Samantha knew this was one of those pivotal moments in her life where she could choose to do the right thing and face the consequences, or she could stick her head in the sand. Sam rarely

chose to stick her head in the sand, if ever. Occasionally she chose not to rattle Darren’s cage, but this was about her mother and in spite of their dysfunctions family was the most important thing to her.

“She gets them from her husband…”

**

Sam was pounding the steak on the counter with a tenderizing hammer while Aaron yelled at her over the noise and vibrations. “I can’t fucking believe you gave him up!”

“Watch your mouth,” she said, not missing a beat on the steak. Her brother wasn’t angry that she’d given up his father, he was grinning from ear to ear. “You won’t be smiling like that if he makes bail.”

The grin fell off of Aaron’s face and he said, “Do you think he killed her?”

Sam stopped banging the steak. The thought hadn’t crossed her mind until today. Her mother and Darren had a shitty relationship, but it had been shitty for as long as Sam could remember and he’d never tried to kill her before. Until she heard the detectives say there was a two million dollar policy on her mother’s life today she may not have even believed it. Darren wasn’t a heavy thinker. He was a heavy drinker and a heavy pot smoker, but he usually left the thinking to others. When he was angry he beat the shit out of someone, usually Aaron, sometimes her mother or Sam. When he was horny he made passes at his step-daughter, sometimes more, or he took her mother in the bedroom and for a half an hour it would sound like rutting pigs in the house. He watched NASCAR and Breaking Bad on television and as far as she knew he had very limited knowledge of what was going on in the world. If Darren bought that insurance and the heroin to inject into her mother with the intentions of killing her, he had the ability for more thought than she had ever given him credit for.

“I don’t know Aaron,” she finally said, “I guess we’ll just have to wait and see.”

“What happens to us?”

“You mean if he goes to prison?”

“Yeah…will they put me in foster care?”

That was another thing on Sam’s mind. When she’d pointed the finger at Darren earlier she’d been doing what she knew was right and needed to be done, but at that moment she hadn’t thought about her brother. It was rare that she didn’t consider what would happen to Aaron. Every time she gets pulled over for speeding or reckless driving the first thought that goes through her head is what would happen to Aaron if she was out of the house.
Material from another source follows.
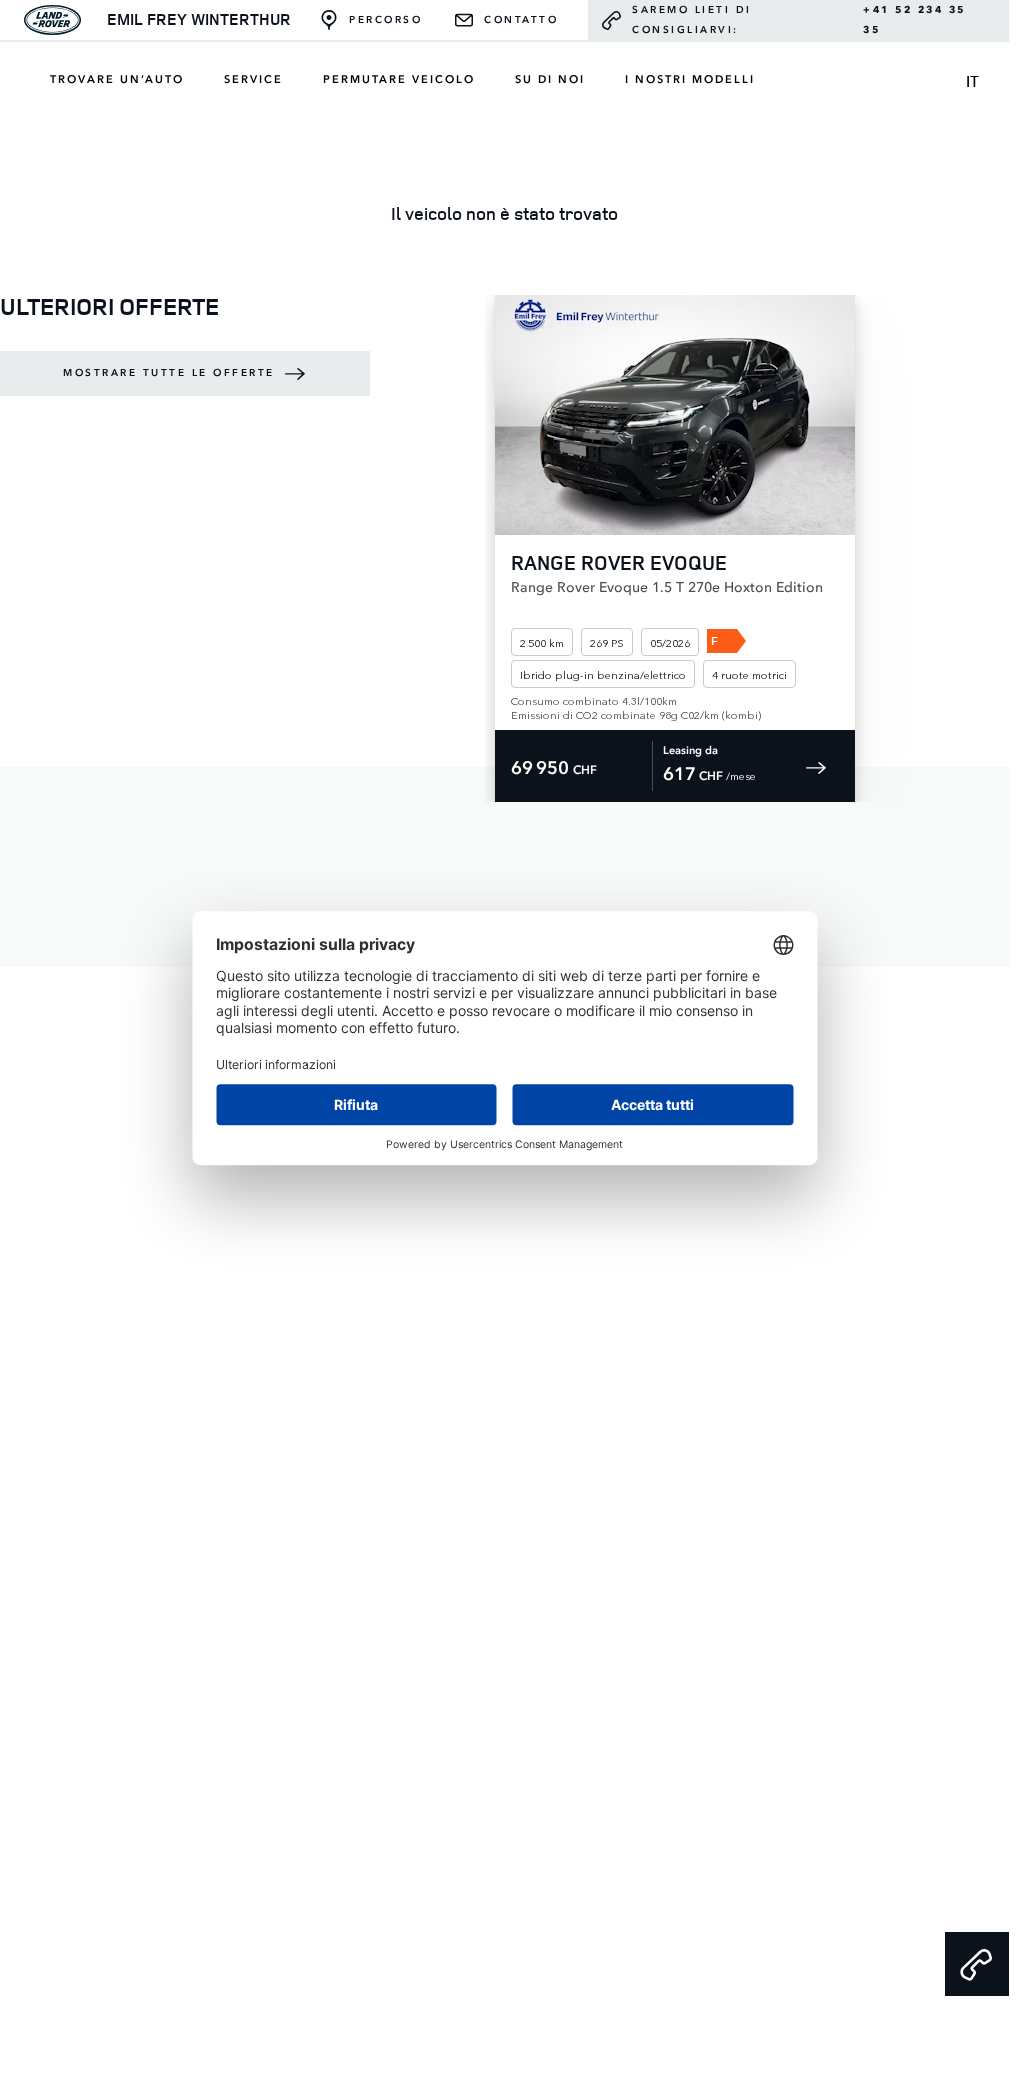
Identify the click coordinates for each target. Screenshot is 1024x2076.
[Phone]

“No, I won’t let that happen,” she said. “But you need to keep your ass out of trouble. If you’re getting arrested or even cited for stupid shit, they will take you out of here and put you in a group home or something.” Aaron’s not a bad kid, just a frustrated, angry one. As far as Sam is concerned he has every right to be angry. His life has sucked from day one. She felt the same kind of anger and frustration but she mostly handles hers on the track and speaking of which she had a race she needed to get to. She’d already had to blow two off since her mother died. If they kept Darren in jail they were going to need some cash and racing was the only way she had to make any at this point. “After I finish dinner I’m going to be at the track for a while. You need to do your homework and get to bed at a decent time.”